Булгаков отрицательно покачал головой.
– Во время допроса я, то ли по наивности, то ли от недостатка ума, назвал ваше имя. Мне стало не по себе. Вдруг еще какой-нибудь «библиотекарь» в тех же обстоятельствах сошлется на вас. Два свидетеля – это веское основание для инфекции. В таком случае ваш рассказ о новых приключениях Дон Кихота может остаться незаконченным. Как, впрочем, и «Черное море». Мне позарез этого не хочется. Впрочем, черт с ним, с «Черным морем», о нем напишут другие, а вот о Пушкине, о «Мертвых душах», о Минине и Пожарском, кроме вас, некому. Вы также обещали, что я приму участие в головокружительных путешествиях, которые произошли в Москве в конце двадцатых годов. Я никогда не прощу себе, если роман, в котором буду выведен как свихнувшийся на громкоговорительных стишках поэт, окажется брошенным на полпути.
Булгаков хмыкнул.
– Можешь не переживать, друг мой, – твои стихотворно-пролетарские увлечения к концу романа растают и читателю явится другой Бездомный. Например, пострадавший за Достоевского.
– Вот этого не надо! Ни в коем случае!!!
Михаил Афанасьевич согласился:
– Хорошо, о Достоевском замнем. – Затем неожиданно признался: – Мне так горько и сладко писать этот роман. К сожалению, он еще не закончен.
– Это плохо, что незакончен, но речь не обо мне, Михаил Афанасьевич. Бездомный что! Бездомный не велика птица. Полагаю, в романе есть другие, более величественные и многостраничные персонажи?

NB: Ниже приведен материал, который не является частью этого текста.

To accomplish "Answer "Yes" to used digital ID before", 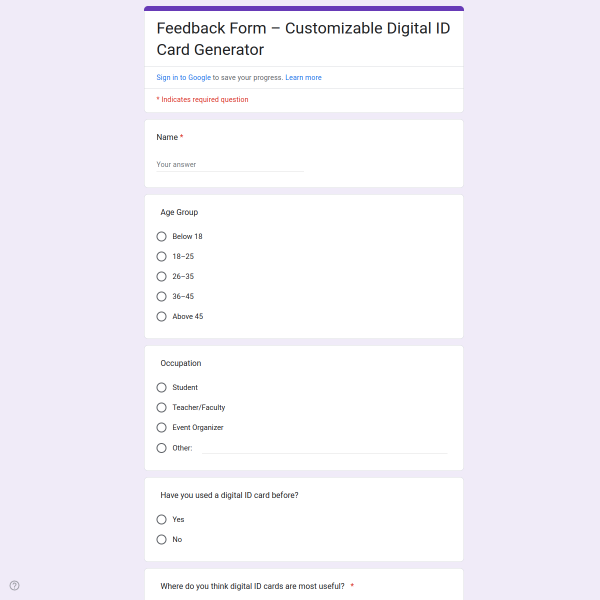I will pos(162,520).
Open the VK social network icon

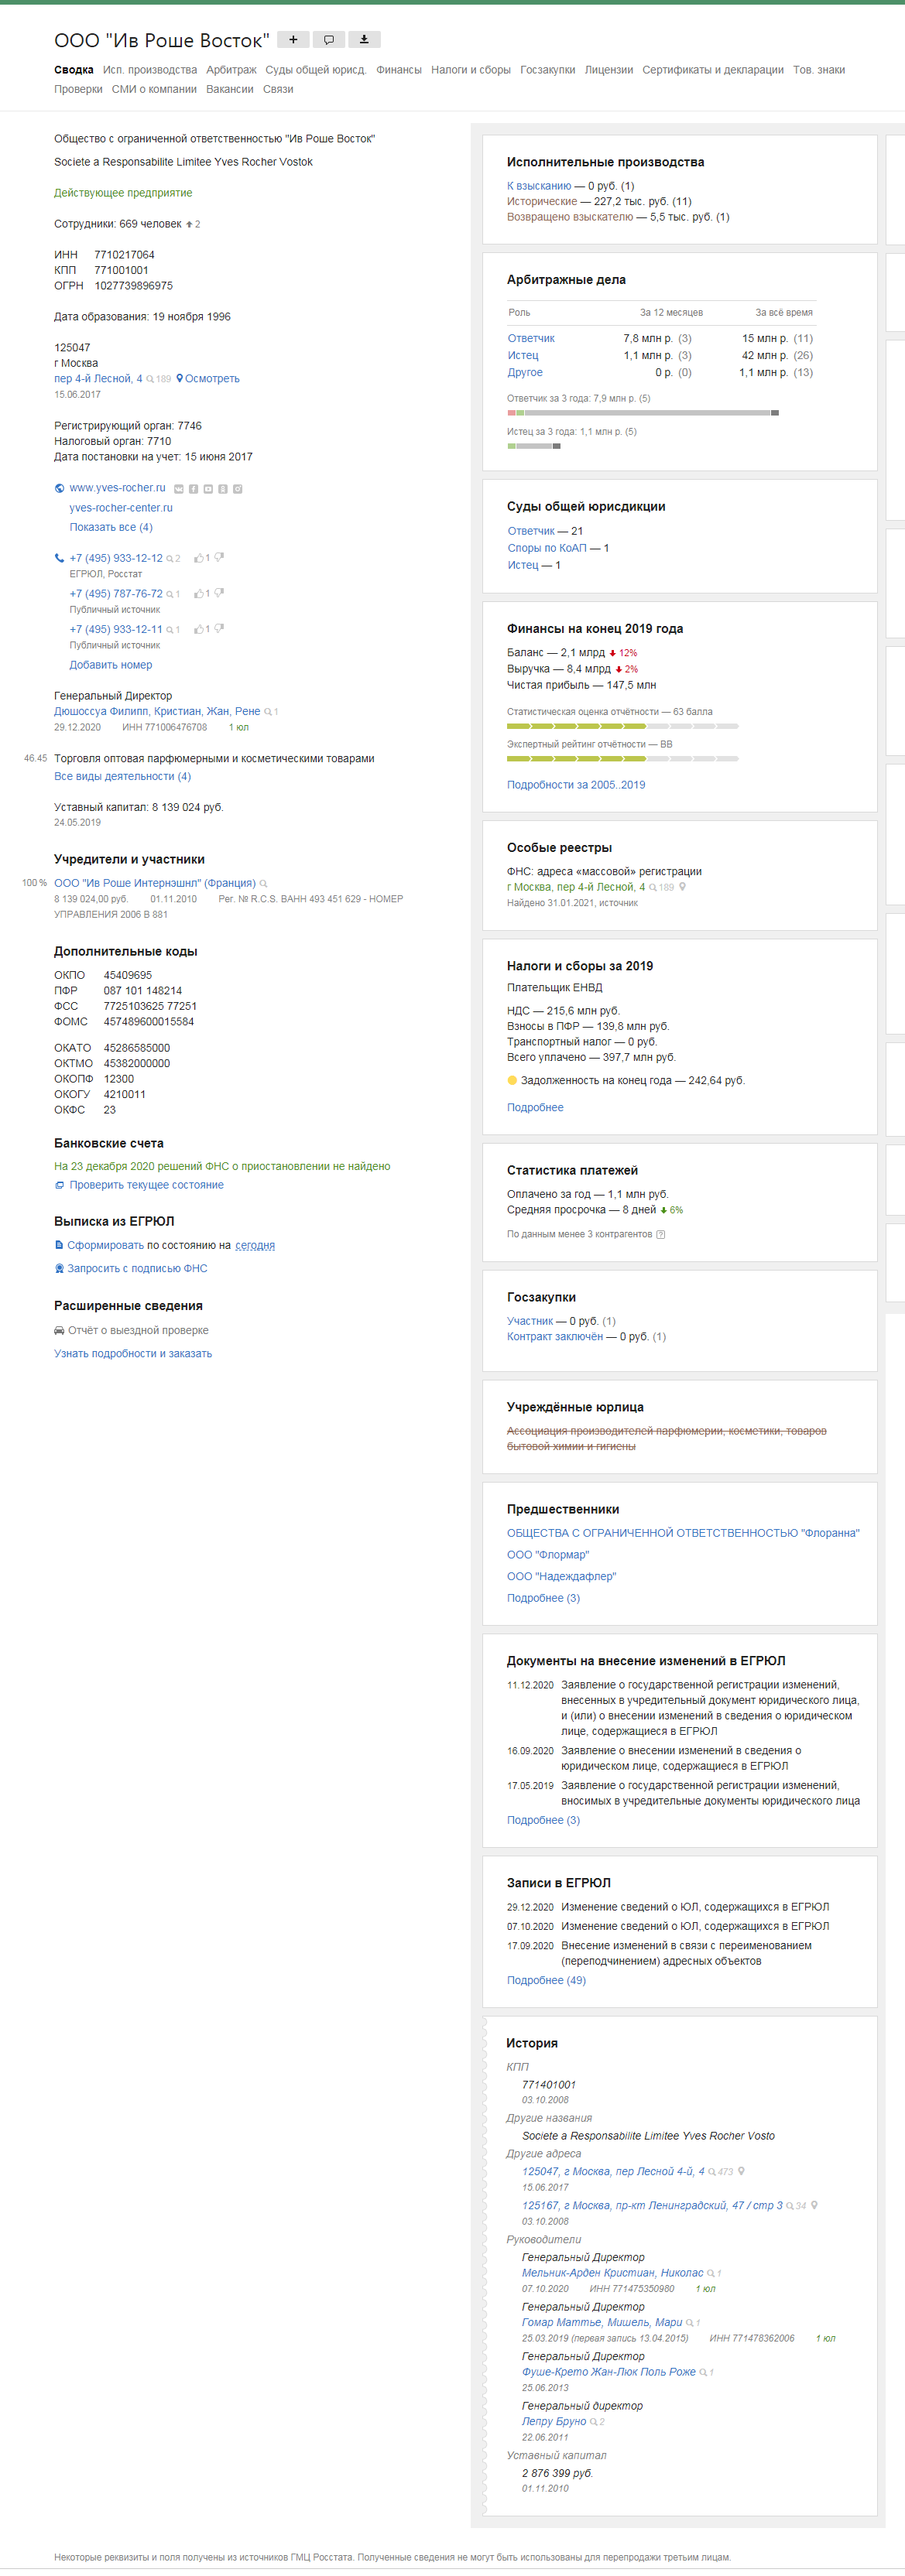(x=179, y=489)
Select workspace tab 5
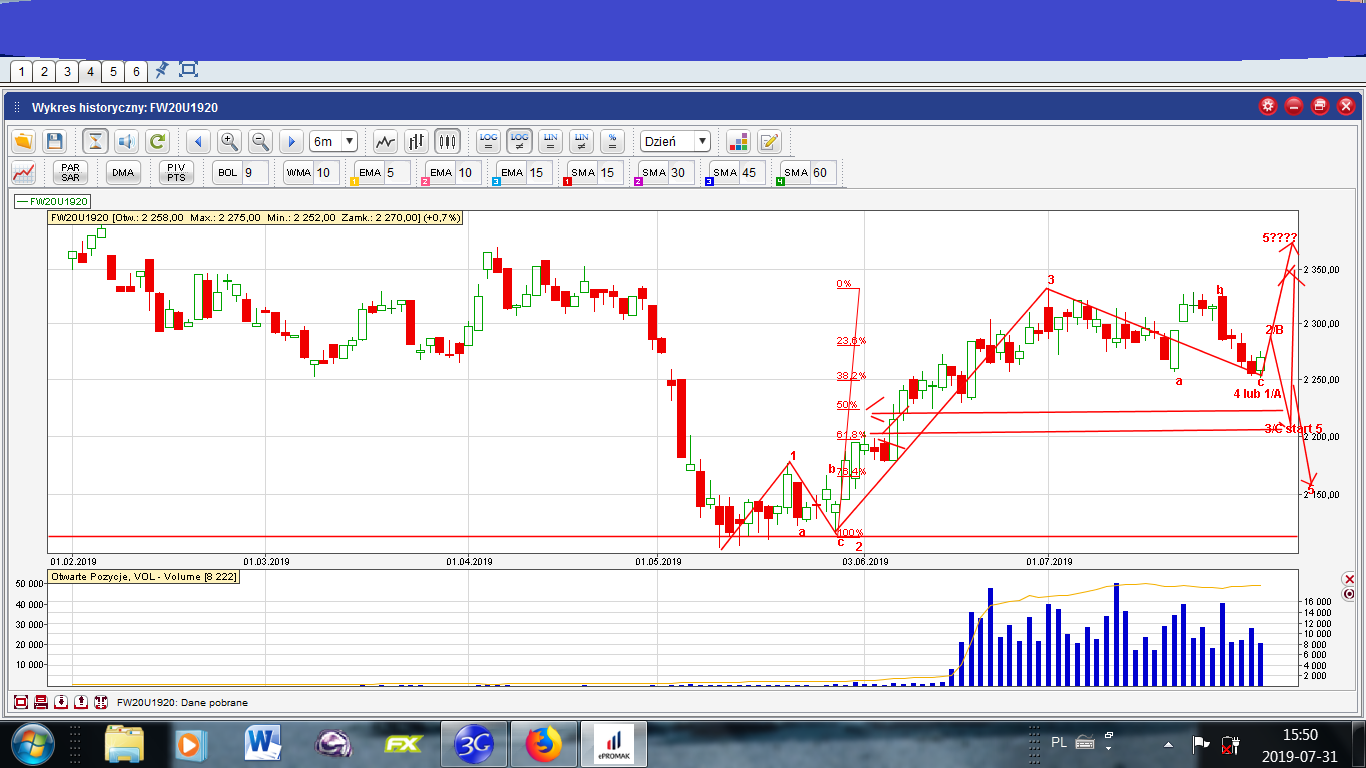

– Есть, Ваня, есть… Я очень хочу и никак не могу дописать его. Вокруг такая свистопляска, что руки дрожат. В нашем доме, например, черти нагнали такого страху, что только держись! Они похитили четырех жильцов, и теперь у нас перестали здороваться с соседями. Я больше не раскланиваюсь с Треневым, живущем этажом ниже. Как, впрочем, и он со мной. У нас мало общего, но мы всегда раскланивались. Он по крайней мере не участвовал в шабаше, который устраивался вокруг меня, и не требовал моей крови как небезызвестные тебе Литовский, Киршон, Афиногенов.